Bailey Doucette
Ok.
March 22 - March 26, 2021
Gordon Snelgrove Gallery
The word “ok” might be defined as an exclamation used to express approval, acceptance and competency, or possibly, mediocrity and indifference. For me, the acronym “ok” has turned into a denotation of dismissal and neglect. Words and symbols are inherently impactful. When associated negatively, simple words can become increasingly repugnant. Our brains automatically make these associations based upon experience. Whether we like it or not, particular phrases, pictures, and memories will never permanently fade.
This exhibition emulates the playfulness and unpredictability of everyday life through the use of joyful colours, whimsical shapes, and expressive forms in juxtaposition to jarring words and inquisitive symbols that personally resonate. What may appear as fatuous abstract marks on canvas and paper are, at times, emphasized in direct correlation to emotional responses from the recollection of a relationship built upon miscommunication, manipulation and toxicity.
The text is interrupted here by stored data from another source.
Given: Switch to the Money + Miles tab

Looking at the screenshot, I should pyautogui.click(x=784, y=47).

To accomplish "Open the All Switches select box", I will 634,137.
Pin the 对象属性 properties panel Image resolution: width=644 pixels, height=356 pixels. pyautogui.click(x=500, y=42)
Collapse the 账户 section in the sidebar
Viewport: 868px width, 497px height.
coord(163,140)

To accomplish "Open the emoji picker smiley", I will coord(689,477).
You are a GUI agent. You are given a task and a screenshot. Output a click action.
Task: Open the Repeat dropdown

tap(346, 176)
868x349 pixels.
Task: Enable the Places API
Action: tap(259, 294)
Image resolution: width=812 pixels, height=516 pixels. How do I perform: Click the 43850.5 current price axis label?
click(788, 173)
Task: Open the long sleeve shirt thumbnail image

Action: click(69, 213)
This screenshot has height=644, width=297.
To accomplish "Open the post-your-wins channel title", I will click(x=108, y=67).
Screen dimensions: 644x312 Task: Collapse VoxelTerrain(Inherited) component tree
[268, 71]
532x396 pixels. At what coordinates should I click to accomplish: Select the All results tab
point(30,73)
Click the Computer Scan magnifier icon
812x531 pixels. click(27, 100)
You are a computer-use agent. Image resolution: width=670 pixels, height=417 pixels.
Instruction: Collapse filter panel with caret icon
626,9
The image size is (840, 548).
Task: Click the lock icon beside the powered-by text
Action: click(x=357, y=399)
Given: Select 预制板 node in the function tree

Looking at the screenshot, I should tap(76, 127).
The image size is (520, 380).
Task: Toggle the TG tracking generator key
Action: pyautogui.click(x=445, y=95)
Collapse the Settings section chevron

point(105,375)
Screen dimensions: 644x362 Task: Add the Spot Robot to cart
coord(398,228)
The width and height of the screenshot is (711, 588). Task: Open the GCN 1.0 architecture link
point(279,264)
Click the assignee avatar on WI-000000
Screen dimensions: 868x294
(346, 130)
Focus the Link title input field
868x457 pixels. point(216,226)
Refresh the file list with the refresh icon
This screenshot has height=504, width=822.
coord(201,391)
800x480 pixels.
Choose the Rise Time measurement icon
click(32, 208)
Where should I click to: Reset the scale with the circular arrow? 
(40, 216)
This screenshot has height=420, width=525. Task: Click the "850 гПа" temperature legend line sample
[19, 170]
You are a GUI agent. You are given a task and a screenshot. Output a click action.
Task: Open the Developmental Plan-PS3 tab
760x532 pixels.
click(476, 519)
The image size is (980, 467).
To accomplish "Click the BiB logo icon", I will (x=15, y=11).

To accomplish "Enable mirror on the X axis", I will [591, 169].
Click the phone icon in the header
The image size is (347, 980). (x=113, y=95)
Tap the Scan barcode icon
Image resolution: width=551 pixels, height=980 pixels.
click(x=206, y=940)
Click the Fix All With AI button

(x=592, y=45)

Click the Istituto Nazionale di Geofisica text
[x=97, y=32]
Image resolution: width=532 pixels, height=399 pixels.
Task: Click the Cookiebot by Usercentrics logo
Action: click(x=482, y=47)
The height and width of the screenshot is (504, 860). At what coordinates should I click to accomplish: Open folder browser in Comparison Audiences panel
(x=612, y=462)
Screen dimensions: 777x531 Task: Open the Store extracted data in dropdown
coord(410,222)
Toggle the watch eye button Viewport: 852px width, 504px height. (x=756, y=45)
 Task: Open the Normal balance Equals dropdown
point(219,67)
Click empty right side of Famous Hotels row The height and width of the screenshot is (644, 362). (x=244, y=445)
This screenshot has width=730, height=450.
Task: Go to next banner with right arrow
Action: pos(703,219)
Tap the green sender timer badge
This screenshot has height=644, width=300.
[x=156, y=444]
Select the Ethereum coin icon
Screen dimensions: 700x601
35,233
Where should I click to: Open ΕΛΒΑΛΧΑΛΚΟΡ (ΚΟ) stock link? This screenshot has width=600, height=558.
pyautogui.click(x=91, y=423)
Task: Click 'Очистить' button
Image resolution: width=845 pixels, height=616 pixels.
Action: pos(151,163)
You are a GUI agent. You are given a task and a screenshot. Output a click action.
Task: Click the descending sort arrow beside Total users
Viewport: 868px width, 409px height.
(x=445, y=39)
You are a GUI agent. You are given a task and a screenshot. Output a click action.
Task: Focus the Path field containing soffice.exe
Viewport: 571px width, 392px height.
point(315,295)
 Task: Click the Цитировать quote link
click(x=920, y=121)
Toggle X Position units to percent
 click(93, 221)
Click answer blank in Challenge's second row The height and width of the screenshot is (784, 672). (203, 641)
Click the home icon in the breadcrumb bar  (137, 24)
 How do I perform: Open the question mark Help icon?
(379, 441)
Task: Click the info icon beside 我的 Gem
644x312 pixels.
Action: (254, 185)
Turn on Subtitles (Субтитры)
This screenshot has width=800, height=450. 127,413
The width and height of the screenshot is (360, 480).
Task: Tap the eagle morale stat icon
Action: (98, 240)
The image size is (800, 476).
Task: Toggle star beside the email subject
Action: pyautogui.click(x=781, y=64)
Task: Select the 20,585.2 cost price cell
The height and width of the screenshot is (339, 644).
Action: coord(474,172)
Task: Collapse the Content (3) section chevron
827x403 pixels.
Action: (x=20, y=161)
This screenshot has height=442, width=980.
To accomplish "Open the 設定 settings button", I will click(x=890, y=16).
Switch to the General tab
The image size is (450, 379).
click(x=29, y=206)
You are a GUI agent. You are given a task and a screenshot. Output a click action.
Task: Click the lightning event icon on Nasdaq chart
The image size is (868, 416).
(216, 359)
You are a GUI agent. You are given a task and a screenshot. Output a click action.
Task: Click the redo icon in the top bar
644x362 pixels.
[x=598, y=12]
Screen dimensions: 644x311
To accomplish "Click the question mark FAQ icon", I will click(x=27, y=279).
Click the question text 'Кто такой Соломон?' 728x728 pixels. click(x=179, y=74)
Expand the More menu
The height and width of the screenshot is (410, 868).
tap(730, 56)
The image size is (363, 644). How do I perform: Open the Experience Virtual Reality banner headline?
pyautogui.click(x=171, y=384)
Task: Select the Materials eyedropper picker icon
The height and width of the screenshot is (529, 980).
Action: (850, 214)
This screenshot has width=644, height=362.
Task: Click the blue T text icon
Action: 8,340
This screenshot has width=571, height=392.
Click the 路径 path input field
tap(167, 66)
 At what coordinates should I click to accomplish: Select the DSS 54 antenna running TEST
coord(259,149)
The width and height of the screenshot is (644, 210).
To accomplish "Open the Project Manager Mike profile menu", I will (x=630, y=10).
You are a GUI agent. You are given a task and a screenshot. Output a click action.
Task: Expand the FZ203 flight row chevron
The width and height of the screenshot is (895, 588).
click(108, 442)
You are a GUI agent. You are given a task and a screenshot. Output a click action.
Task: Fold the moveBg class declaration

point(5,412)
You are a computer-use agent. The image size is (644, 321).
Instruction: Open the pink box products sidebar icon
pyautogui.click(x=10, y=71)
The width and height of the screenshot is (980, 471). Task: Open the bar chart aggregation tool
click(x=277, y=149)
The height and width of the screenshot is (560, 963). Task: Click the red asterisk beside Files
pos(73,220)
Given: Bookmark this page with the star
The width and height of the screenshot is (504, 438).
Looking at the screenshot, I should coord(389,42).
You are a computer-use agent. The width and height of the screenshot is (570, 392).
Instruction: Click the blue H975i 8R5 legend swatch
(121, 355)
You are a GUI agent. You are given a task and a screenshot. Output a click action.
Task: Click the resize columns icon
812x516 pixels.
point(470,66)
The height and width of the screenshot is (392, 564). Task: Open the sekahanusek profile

The dichotomy created forces the viewer into questioning which decisions are significant or arbitrary, whether visual associations are meaningful or coincidence, public or personal. Through physical layering, adding and removing, covering and revealing, this work alludes to the complexities of memory and how something innate can cause impact to the present-day through random and seemingly innocent occurrences that, alternatively, carry personal implications.
About the Artist
Bailey Doucette is a visual artist and dance instructor based out of Saskatchewan, Canada. Since 2015, she has been actively studying the influence of colour and shape through mixed media practices with a heavy focus on drawing as a medium at the University of Saskatchewan. Doucette’s work has been previously exhibited at the Snelgrove Gallery in Saskatoon among her fellow students in the pursuit of her BFA degree. The content of her artwork combines expressive whimsical shapes with emotional responses presented through phrases and hidden symbolism. This process explores the influence of how the events of our past affect our every-day experiences.
Kim Klippenstein
Anamnesis
March 22 - March 26, 2021
Gordon Snelgrove Gallery
an · am · ne · sis
The remembering of things from a supposed previous existence.
The three dimensions which are most commonly talked about are length, width, and depth. Combined, these dimensions give us our reality, three-dimensional space within which we live, interact, grow, and change.
The fourth dimension, though often forgotten, is perhaps the most powerful because it gives meaning to all existence within the first three: Time.
Without time, there would be no differentiation between the first time a pencil sank comfortably into my soft, untrained hand as the shaky lines flowed, and my most recent work put forth through years of intricate study, thought, and practice. They would exist simultaneously, merging life’s meaning and taking it away all at once. Lines I have constructed and re-constructed, and lines I have yet to lay, would all overlap and be impossible to separate.
They do not need to be separate.
They should not be separate.
An artist’s creed is to embrace the shape of life and reality, to understand the ebbs and flows of earthly philosophies and cosmic transience. If art is an expression of the self, time is as important as any of the first three dimensions… if not, more so.
If lines can waver, shapes can transform, and space can shift, time is also a fluid medium. I am not who I was, I am not who I will be, and I am not even who I am now. Yet, I am all at once.
About the Artist
I grew up in Saskatoon where there wasn’t all that much for me to do growing up, so I turned to my imagination to create worlds of fantasy and impossibility while also being fascinated by what I was confronted with in reality. I have always felt a connection to art and movement, wanting to capture the details of life and perplexed by Disney animation. My mom tells me that I’ve been trying to draw since the moment I figured out how to hold a pencil, and as I’ve grown, my style and subject matter have continued to develop, evolve, and at times transform entirely. Sometimes I have trouble pinning myself to a certain aesthetic or practice because I want to do everything at once – realism drawing, cartoons, digital art, photomanipulation, photography, sculpture, animation – but I always, eventually, feel drawn back to that familiar comfort of a pencil in my hand.